En Allemagne, un laboratoire qui a testé le glyphosate mis en cause pour fraude


En Allemagne, 

un laboratoire qui a testé 

le glyphosate 

mis en cause pour fraude


Accusé de fraude et de torture sur des animaux, le laboratoire agréé LPT a réalisé des études ayant servi dans le dossier de réautorisation de l’herbicide.

Par Stéphane Horel
Publié le 11 février 2020

 Les locaux de la société LPT, à Hambourg (Allemagne), en octobre 2019. BODO MARKS / PICTURE-ALLIANCE /DPA / AP IMAGES


Un chien beagle à l’agonie baigne dans son sang et ses excréments. Un autre, mort, est accroché par la patte à un crochet de boucher. Le cou coincé dans un étau, un singe se débat, terrorisé. Ces images insoutenables ont été tournées par un militant de Soko Tierschutz, une association allemande de protection des animaux, infiltré dans un laboratoire situé à Hambourg, entre décembre 2018 et mars 2019.

On est ici bien loin des abattoirs que filment d’ordinaire les activistes du droit des animaux. Laboratoire agréé par les autorités, LPT (Laboratory of Pharmacology and Toxicology) a pour vocation d’effectuer, pour des clients des secteurs pharmaceutique, chimique ou cosmétique, des tests sur des médicaments et des produits chimiques dans le respect des meilleurs standards. Ces firmes soumettent ensuite les résultats aux autorités dans le but d’obtenir une autorisation de mise sur le marché ou un renouvellement d’homologation pour leurs produits.

Diffusées sur la chaîne allemande ARD le 15 octobre 2019, ces images de torture au sein du « labo de la mort », comme l’a surnommé l’association, ont soulevé l’indignation au point de faire descendre des manifestants dans la rue. Mais, outre ces violations du droit des animaux, le militant infiltré a également été témoin de fraude. Au cours d’une étude menée pour le compte d’un laboratoire pharmaceutique coréen, un singe, mort au bout de six semaines, a été remplacé par un autre, vivant. Ni vu ni connu : les résultats sont ainsi falsifiés. « C’est comme ça que ça marche, ici », lui a expliqué un employé.

La question cruciale de la génotoxicité


Or, un rapport publié conjointement par trois ONG (Corporate Europe Observatory, PAN Allemagne et Global 2000), mardi 11 février, révèle que LPT a réalisé 21 des 150 tests réglementaires qui faisaient partie du nouveau groupe d’études fourni par Monsanto et les autres fabricants réunis au sein de la « Glyphosate task force » pour l’approbation du glyphosate par l’Union européenne en décembre 2017. Trois de ces 21 tests concernaient la question cruciale de la génotoxicité de l’herbicide. C’est-à-dire sa capacité à endommager l’ADN, un processus qui peut induire des cancers.

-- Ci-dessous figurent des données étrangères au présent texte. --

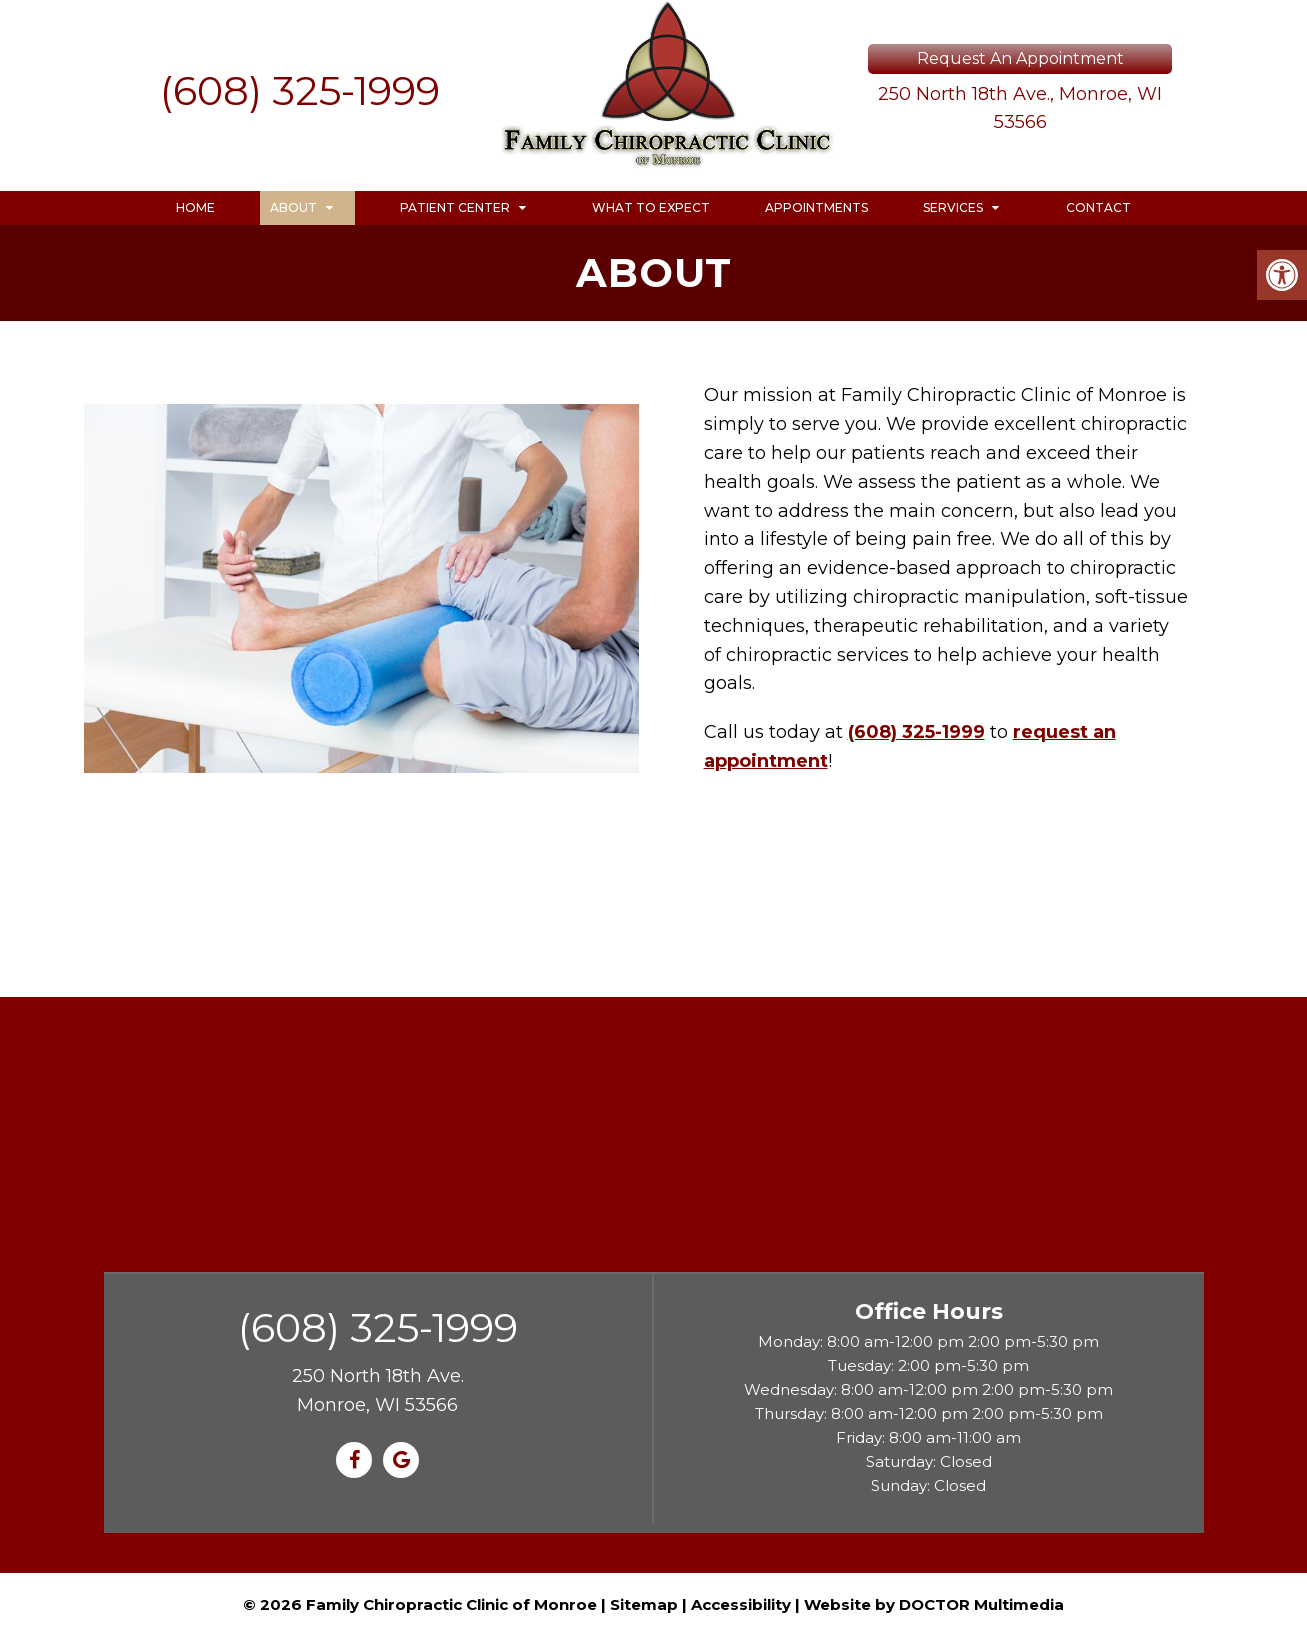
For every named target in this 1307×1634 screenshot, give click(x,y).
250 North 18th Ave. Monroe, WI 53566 (378, 1390)
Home (195, 207)
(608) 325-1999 (300, 90)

C’est sur la base de ces études confidentielles que l’Autorité européenne de sécurité des aliments (EFSA), chargée de la réévaluation de l’herbicide, avait jugé le glyphosate non cancérogène et « peu susceptible d’être génotoxique » en novembre 2015. Dans le chapitre consacré à la génotoxicité de son rapport d’évaluation, aucune des 46 études réglementaires mentionnées ne montrait d’effets génotoxiques. Parmi elles : ces trois tests réalisés par LPT.

Dans son dossier de demande de réhomologation, comme l’exige la réglementation européenne, la Glyphosate task force avait également listé les résumés d’études universitaires indépendantes sur cette question de la génotoxicité, publiées dans les revues scientifiques. Mais elle avait disqualifié la totalité des 72 référencées, les jugeant « non fiables ». Or 54 montraient un effet génotoxique.

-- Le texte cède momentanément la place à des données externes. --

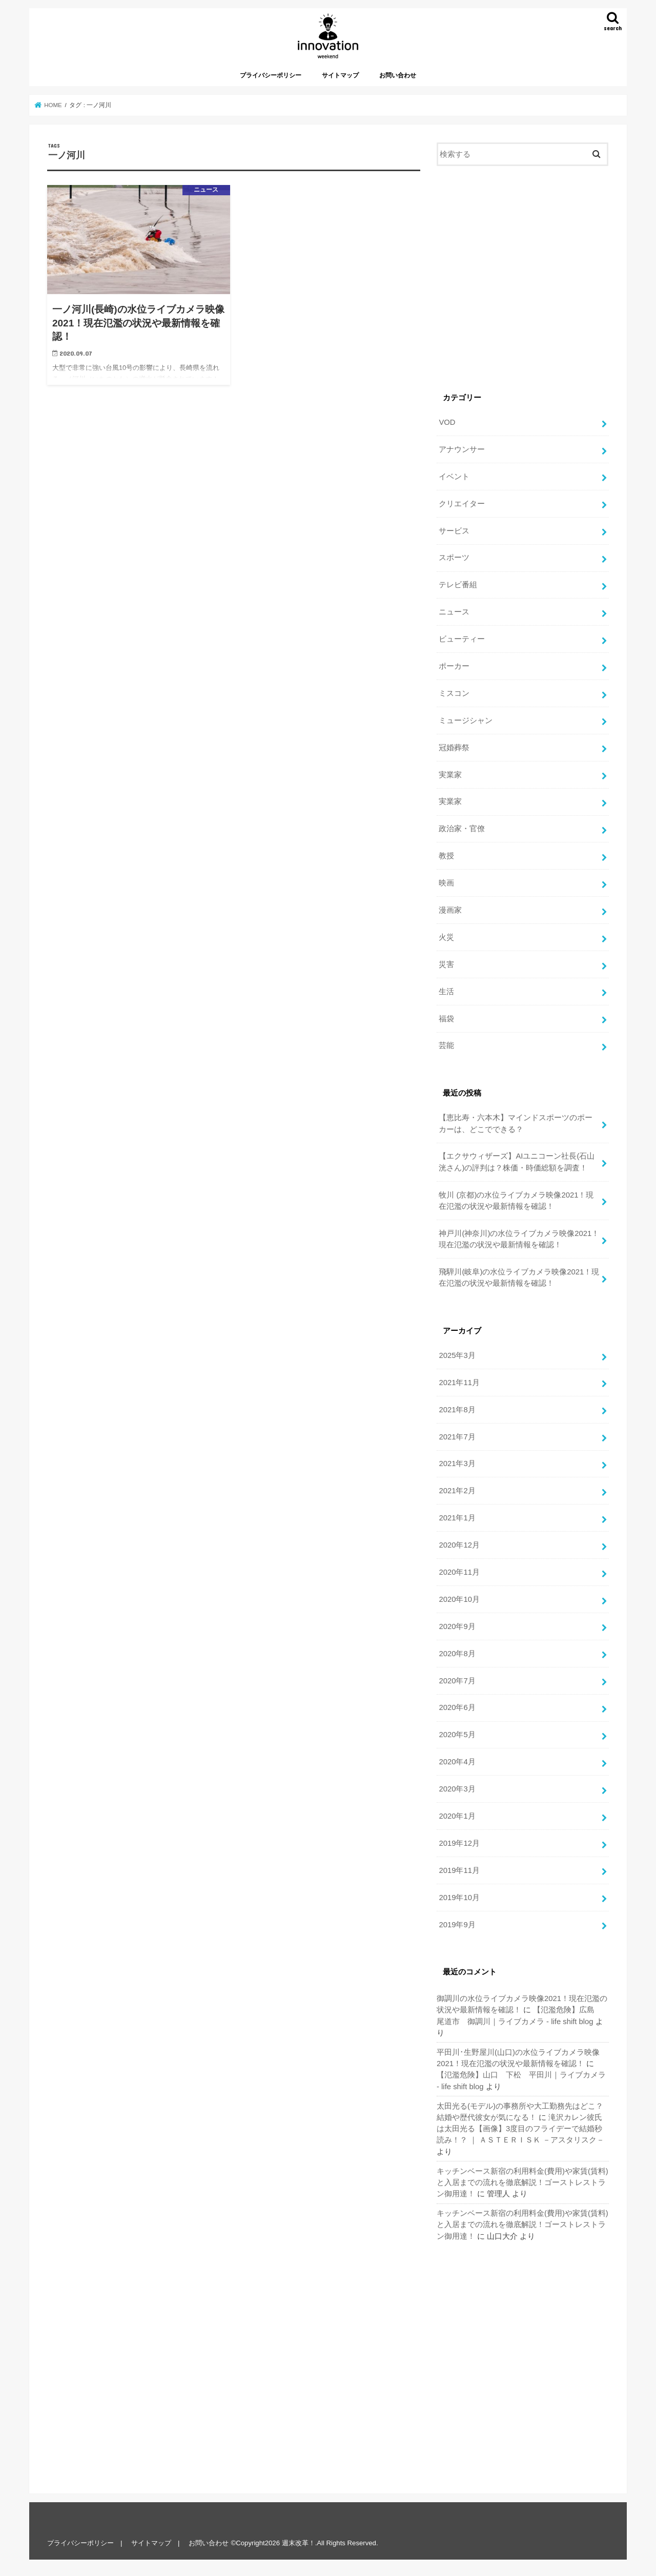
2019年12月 (459, 1843)
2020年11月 (459, 1572)
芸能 (446, 1045)
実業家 (450, 775)
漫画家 (450, 910)
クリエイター (462, 504)
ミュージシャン (466, 720)
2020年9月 (457, 1626)
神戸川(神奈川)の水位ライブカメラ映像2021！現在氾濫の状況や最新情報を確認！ (519, 1239)
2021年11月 (459, 1382)
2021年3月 (457, 1463)
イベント (454, 476)
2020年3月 (457, 1789)
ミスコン (454, 693)
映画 (446, 883)
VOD (447, 422)
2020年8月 (457, 1654)
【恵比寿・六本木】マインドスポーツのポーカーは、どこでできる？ (515, 1123)
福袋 (446, 1019)
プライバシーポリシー (270, 75)
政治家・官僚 (462, 829)
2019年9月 (457, 1925)
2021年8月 (457, 1410)
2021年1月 (457, 1518)
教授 (446, 856)
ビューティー (462, 639)
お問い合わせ (397, 75)
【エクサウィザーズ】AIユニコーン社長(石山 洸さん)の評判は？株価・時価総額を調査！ (516, 1161)
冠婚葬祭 (454, 748)
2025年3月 (457, 1355)
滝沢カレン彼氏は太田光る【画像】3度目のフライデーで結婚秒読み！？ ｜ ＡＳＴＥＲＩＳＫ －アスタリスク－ (520, 2128)
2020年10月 (459, 1599)
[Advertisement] (523, 280)
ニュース (454, 612)
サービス (454, 531)
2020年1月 (457, 1816)
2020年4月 (457, 1762)
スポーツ (454, 557)
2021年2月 (457, 1491)
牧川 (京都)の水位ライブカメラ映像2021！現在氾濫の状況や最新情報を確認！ (516, 1200)
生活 (446, 991)
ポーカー (454, 666)
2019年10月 (459, 1897)
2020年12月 (459, 1545)
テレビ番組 (458, 585)
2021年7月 (457, 1437)
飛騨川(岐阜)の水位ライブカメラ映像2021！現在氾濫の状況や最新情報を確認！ (519, 1277)
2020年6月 (457, 1707)
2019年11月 (459, 1870)
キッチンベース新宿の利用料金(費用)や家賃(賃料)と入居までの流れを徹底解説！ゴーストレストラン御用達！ (522, 2182)
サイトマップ (340, 75)
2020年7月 (457, 1681)
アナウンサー (462, 449)
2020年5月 (457, 1734)
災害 (446, 964)
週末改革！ (298, 2543)
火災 (446, 937)
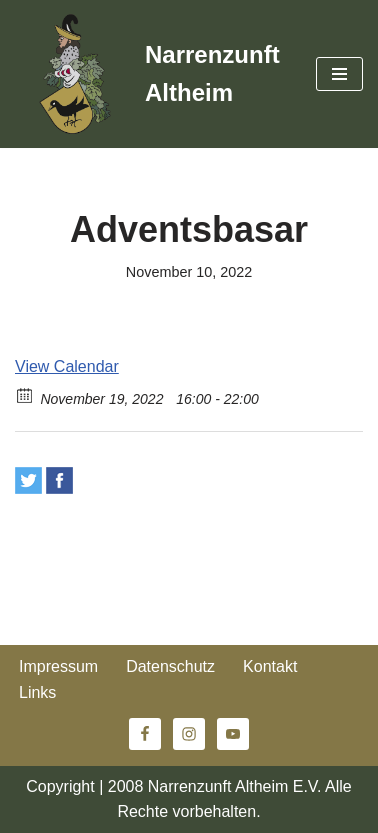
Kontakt (270, 666)
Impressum (58, 666)
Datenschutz (170, 666)
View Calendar (67, 366)
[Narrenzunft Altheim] (150, 74)
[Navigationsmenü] (339, 74)
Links (37, 692)
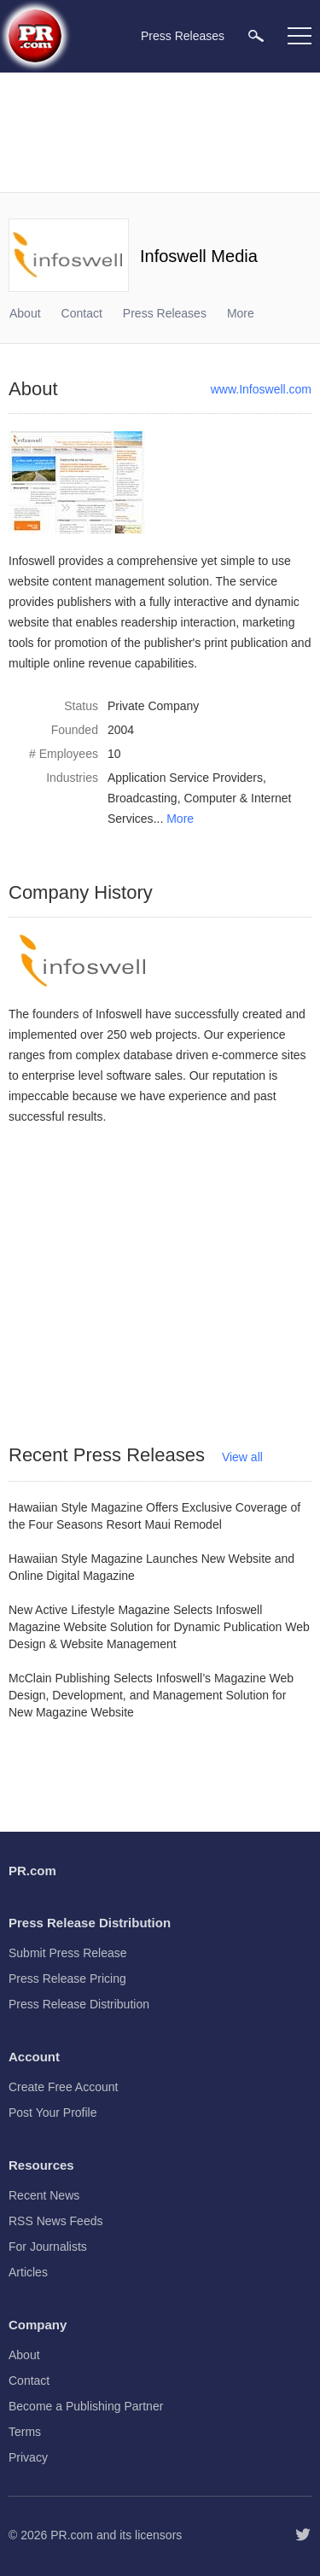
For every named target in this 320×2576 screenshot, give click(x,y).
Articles (28, 2272)
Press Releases (165, 313)
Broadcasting (142, 798)
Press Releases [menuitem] (182, 36)
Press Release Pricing (67, 1978)
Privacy (28, 2457)
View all (242, 1457)
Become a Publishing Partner (86, 2406)
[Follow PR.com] (302, 2535)
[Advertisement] (162, 132)
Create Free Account (63, 2087)
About (25, 313)
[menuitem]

Quelques mois avant l’EFSA, en mars 2015, le Centre de recherche sur le cancer (CIRC), une agence des Nations unies, avait classifié le glyphosate « cancérogène probable », estimant le niveau de preuves concernant la génotoxicité élevé. A la différence de l’EFSA, le CIRC n’avait, lui, pris en compte que ces études indépendantes.

Si les fabricants ont jugé celles-ci « non fiables », c’est parce que, contrairement aux tests qu’ils commanditent et financent eux-mêmes pour constituer leurs dossiers, elles ne sont pas conformes aux « bonnes pratiques de laboratoire » (BPL). Cette norme de qualité n’a pourtant pas pour vocation de déterminer la toxicité d’une substance donnée. Elle a justement été conçue… pour empêcher la fraude.

Elaborées par l’Organisation de coopération et de développement économiques (OCDE) depuis 1992, les BPL ont été créés en 1978 aux Etats-Unis à la suite d’un scandale retentissant. Le laboratoire Industrial Bio-Test avait pour habitude de laisser pourrir les animaux dans leurs cages, si bien qu’une grande partie des observations étaient inventées. A l’issue d’une enquête, des centaines de tests de toxicité de pesticides et de produits chimiques connus avaient été invalidés.

Tumeurs devenues de simples « inflammations »


Est-ce là ce qui attend les tests effectués par LPT ? Recueillies dans d’autres reportages de l’ARD, les révélations d’anciens employés du laboratoire allemand témoignent de mauvaises pratiques depuis 2005 au moins. Et jettent le doute sur la qualité et la véracité des études réalisées par ce laboratoire, l’un des plus importants du pays, avec 175 employés répartis sur trois sites. L’un d’entre eux a depuis été fermé par le gouvernement. « Nous garantissons, grâce à notre expertise scientifique d’excellence, que notre travail sera accepté par toutes les autorités régulatrices », promet LPT sur la page d’accueil de son site. Contacté par Le Monde, le laboratoire n’a pas fait de commentaire.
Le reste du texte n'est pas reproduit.